▸ Task description
When you find the line with "Instruction: Open the AustraliaCentral2" among the records below, reproduce it and each line after it exactly, ending with the line with "The height and width of the screenshot is (363, 600).".

::::::

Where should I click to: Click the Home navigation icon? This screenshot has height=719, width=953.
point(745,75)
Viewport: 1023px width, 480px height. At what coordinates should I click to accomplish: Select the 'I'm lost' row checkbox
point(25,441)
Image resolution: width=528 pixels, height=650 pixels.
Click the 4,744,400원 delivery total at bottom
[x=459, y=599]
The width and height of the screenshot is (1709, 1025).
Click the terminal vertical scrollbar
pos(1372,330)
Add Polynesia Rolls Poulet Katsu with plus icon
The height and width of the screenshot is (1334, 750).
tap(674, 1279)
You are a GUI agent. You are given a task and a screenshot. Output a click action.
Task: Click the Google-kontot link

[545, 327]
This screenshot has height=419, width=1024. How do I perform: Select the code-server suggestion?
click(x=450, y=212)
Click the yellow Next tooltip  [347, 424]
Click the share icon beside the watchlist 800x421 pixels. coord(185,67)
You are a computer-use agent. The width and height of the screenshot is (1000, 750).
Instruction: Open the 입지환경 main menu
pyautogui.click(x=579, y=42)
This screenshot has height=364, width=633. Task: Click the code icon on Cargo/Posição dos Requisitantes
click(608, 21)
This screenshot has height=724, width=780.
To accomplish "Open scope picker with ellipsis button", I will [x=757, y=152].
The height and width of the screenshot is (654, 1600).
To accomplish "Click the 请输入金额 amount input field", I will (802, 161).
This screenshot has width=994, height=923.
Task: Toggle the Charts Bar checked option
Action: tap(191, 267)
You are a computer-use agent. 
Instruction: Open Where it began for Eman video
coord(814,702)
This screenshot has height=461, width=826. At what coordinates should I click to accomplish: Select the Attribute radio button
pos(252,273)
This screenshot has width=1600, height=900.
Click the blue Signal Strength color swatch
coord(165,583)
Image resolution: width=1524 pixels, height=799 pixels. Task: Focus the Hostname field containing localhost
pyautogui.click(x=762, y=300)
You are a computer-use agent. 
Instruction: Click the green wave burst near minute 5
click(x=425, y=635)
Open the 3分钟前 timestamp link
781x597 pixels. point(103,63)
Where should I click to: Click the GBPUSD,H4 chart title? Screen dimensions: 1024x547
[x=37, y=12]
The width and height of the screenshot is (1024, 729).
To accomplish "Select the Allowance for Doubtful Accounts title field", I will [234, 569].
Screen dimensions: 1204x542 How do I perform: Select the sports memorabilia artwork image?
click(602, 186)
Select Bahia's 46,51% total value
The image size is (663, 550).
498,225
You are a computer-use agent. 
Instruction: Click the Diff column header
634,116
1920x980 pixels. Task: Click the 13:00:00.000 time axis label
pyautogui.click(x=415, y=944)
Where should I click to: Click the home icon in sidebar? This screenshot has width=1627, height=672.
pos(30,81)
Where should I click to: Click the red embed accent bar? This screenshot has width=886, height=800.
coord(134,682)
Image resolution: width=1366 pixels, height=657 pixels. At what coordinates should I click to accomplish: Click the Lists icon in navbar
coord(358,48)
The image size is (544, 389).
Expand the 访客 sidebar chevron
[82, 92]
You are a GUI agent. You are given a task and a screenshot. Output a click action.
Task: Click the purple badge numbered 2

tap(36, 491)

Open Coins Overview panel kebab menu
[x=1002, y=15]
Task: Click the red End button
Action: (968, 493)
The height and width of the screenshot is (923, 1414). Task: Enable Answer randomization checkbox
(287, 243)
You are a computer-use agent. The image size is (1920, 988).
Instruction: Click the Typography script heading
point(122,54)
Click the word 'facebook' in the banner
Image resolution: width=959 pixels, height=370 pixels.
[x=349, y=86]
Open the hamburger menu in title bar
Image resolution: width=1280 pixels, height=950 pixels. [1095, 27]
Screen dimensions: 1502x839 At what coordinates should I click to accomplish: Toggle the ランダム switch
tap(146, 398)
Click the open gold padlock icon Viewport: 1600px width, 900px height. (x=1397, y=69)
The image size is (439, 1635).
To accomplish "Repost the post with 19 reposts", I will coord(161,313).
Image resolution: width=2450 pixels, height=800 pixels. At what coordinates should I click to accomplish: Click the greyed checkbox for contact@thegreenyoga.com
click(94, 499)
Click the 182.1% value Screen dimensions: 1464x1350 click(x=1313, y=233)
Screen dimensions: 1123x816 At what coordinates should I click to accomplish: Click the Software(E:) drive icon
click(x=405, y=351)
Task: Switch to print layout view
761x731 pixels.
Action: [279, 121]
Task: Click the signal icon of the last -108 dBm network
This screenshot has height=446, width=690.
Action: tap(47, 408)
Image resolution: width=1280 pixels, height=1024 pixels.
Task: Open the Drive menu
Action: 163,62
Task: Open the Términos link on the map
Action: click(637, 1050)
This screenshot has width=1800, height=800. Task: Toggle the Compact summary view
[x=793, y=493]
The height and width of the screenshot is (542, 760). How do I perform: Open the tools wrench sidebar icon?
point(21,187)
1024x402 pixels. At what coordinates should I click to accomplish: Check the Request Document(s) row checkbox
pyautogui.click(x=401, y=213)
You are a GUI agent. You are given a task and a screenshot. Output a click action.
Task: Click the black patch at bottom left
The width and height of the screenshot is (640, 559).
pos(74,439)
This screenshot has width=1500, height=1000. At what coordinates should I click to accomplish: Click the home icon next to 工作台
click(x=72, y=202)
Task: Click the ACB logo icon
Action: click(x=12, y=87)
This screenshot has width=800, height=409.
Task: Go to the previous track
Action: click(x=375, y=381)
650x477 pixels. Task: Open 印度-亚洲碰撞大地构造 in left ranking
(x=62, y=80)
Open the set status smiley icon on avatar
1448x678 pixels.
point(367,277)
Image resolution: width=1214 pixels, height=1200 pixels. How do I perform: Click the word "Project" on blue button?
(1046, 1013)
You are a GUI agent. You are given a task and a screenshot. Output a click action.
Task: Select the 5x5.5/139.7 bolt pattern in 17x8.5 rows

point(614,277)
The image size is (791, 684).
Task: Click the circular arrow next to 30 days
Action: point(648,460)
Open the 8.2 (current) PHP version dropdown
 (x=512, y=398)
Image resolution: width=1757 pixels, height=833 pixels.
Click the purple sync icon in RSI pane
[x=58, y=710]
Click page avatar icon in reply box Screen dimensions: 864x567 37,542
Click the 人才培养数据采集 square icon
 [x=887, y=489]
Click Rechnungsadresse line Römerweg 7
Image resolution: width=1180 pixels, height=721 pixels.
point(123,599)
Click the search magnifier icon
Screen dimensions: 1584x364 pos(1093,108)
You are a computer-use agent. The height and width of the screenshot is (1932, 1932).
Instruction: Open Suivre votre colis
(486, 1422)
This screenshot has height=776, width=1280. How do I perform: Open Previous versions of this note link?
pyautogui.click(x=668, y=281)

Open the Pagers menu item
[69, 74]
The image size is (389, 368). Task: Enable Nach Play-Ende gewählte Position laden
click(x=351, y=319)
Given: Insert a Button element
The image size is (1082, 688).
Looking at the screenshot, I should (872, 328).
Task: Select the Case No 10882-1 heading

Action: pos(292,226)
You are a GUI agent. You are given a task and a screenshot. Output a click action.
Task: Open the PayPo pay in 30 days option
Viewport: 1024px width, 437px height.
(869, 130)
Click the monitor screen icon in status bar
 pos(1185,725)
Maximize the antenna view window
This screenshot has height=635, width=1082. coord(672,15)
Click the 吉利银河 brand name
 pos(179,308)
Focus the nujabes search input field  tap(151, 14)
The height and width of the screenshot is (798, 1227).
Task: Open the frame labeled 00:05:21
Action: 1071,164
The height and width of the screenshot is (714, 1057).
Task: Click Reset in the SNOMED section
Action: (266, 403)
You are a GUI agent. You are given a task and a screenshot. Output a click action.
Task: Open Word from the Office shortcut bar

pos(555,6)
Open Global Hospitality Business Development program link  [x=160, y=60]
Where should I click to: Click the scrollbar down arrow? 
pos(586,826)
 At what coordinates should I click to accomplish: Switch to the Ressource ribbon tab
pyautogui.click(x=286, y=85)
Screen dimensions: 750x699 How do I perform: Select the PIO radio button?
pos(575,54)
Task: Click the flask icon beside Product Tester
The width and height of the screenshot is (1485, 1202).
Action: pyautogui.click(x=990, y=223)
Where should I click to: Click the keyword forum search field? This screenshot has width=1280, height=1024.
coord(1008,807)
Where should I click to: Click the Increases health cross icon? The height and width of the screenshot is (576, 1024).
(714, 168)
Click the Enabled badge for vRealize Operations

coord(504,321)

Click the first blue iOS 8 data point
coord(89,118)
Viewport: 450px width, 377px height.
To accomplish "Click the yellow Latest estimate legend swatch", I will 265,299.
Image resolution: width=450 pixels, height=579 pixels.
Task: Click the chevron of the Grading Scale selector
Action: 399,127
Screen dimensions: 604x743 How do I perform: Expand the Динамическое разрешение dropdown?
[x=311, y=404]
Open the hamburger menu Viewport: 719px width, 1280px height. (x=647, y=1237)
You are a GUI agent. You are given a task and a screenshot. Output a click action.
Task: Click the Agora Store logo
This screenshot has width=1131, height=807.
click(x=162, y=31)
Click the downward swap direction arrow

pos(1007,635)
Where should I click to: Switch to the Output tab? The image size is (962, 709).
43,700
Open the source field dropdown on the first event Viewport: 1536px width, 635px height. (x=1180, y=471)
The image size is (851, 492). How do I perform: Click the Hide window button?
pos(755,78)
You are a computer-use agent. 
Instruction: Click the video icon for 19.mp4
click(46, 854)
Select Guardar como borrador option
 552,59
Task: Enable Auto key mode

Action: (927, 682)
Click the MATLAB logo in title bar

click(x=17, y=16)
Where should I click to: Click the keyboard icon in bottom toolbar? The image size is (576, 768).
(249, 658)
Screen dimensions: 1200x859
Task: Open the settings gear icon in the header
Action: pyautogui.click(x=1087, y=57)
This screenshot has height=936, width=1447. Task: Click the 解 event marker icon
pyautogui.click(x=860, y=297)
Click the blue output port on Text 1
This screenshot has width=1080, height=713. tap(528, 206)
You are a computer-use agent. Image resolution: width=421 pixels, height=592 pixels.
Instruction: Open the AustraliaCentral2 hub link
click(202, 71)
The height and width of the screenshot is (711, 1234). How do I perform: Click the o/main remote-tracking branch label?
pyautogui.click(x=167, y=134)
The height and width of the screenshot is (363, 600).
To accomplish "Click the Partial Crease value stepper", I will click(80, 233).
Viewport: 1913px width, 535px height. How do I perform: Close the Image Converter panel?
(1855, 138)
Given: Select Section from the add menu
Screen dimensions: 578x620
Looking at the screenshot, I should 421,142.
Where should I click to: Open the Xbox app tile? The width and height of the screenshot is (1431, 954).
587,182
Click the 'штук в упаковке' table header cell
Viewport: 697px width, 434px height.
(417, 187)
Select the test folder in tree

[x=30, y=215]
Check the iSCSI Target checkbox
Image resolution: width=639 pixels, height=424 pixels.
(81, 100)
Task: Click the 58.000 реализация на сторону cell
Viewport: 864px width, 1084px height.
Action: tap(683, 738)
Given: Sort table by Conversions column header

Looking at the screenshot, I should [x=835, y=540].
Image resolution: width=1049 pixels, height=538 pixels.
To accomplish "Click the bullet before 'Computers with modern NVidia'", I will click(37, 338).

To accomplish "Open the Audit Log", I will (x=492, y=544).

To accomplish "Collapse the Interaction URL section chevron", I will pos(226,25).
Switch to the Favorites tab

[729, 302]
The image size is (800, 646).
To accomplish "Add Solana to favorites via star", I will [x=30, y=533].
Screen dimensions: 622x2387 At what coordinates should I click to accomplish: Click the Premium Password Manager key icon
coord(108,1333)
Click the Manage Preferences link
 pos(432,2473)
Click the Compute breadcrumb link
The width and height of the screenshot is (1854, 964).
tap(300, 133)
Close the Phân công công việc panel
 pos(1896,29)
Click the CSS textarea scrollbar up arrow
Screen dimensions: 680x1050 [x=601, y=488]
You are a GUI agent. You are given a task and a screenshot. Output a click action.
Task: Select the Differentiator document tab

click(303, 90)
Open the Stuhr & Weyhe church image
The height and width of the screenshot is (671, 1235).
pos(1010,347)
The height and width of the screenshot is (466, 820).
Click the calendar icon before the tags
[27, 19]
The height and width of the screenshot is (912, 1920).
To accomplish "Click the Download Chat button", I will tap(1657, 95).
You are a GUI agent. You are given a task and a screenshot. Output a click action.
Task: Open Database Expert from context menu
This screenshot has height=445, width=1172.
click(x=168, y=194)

::::::

▸ Finished task
Instruction: Open the AustraliaCentral2 hub link
click(202, 71)
The height and width of the screenshot is (711, 1234). How do I perform: Click the o/main remote-tracking branch label?
pyautogui.click(x=167, y=134)
The height and width of the screenshot is (363, 600).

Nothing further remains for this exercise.